# "If it is broke, but it doesn't matter, don't fix it!"



## Brainbucket (Mar 30, 2015)

Just think how good it would run if ya fixed it? The reason is for power and fuel mileage. I looked on ebay and they are around $365.00:vs_cool:


----------



## Bigplanz (Apr 10, 2009)

Brainbucket said:


> Just think how good it would run if ya fixed it? The reason is for power and fuel mileage. I looked on ebay and they are around $365.00:vs_cool:


You raise a good point. The module in our Windstar may be fine, as far as I know. The little plastic bushings are long gone, and the control rod to the back bank is also gone. I found new bushings at Advance Auto, 5 bushings for $5, and there are a LOT of Windstars in my Pullapart here in Louisville. I will probably go down there, find one with the rods, pick up some bushings and swap it out. What can it hurt? The thing doesn't work now, and probably hasn't since we have had the Windstar. It will give me a project to work on. I really don't want to look at those drum brakes.  

Oh, Rockauto has them for $175. A Dorman part, of course, just like the bushings. I figure a Ford salvage yard part has to be better than a new Dorman.


----------



## ron45 (Feb 25, 2014)

I would probably find something to use for a rod and a bread tie.
If it makes a difference then I would think about fixing it right.


----------



## Colbyt (Jan 27, 2014)

I sorta represent your title. After 3 trips to the dealer in the first 36K miles for a check engine light caused by an o2 sensor I covered the thing with tape for the next 166K.


When there was a real problem with the mass air flow handler the computer kicked in and limited the rpms and engine speed to limp mode. They repaired it, turned off the light and 2 days later it was back on.


----------



## Bigplanz (Apr 10, 2009)

I think the module itself works. The rods popped off because the bushings failed, but the motor itself continues to work. This is a 4 wire circuit. 12v on one wire, ground on another and then two 5v control wires to the PCM. Reference voltage is 2.5 V when the power circuit is off. Above 3000 rpm, the PCM grounds the control side and also provides a ground through the power side, thus energizing the actuator motor to move the rods to the open position. Below 3000 rpm, the return spring closes the runner.
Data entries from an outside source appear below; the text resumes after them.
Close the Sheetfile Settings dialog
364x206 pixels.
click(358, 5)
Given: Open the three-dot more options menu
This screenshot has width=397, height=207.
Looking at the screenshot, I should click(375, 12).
Below is a screenshot of Forscan. You can see the module is off, voltage to and from the PCM is 2.5V and there is no fault. When I floored the Windstar on the interstate, voltage dropped to 0.02 on tthe control circuit and the module was "on."

This leads me to believe I just need to replace the bushings, get another rod from the salvage yard and put it back in the car. I will give this a try this weekend.


----------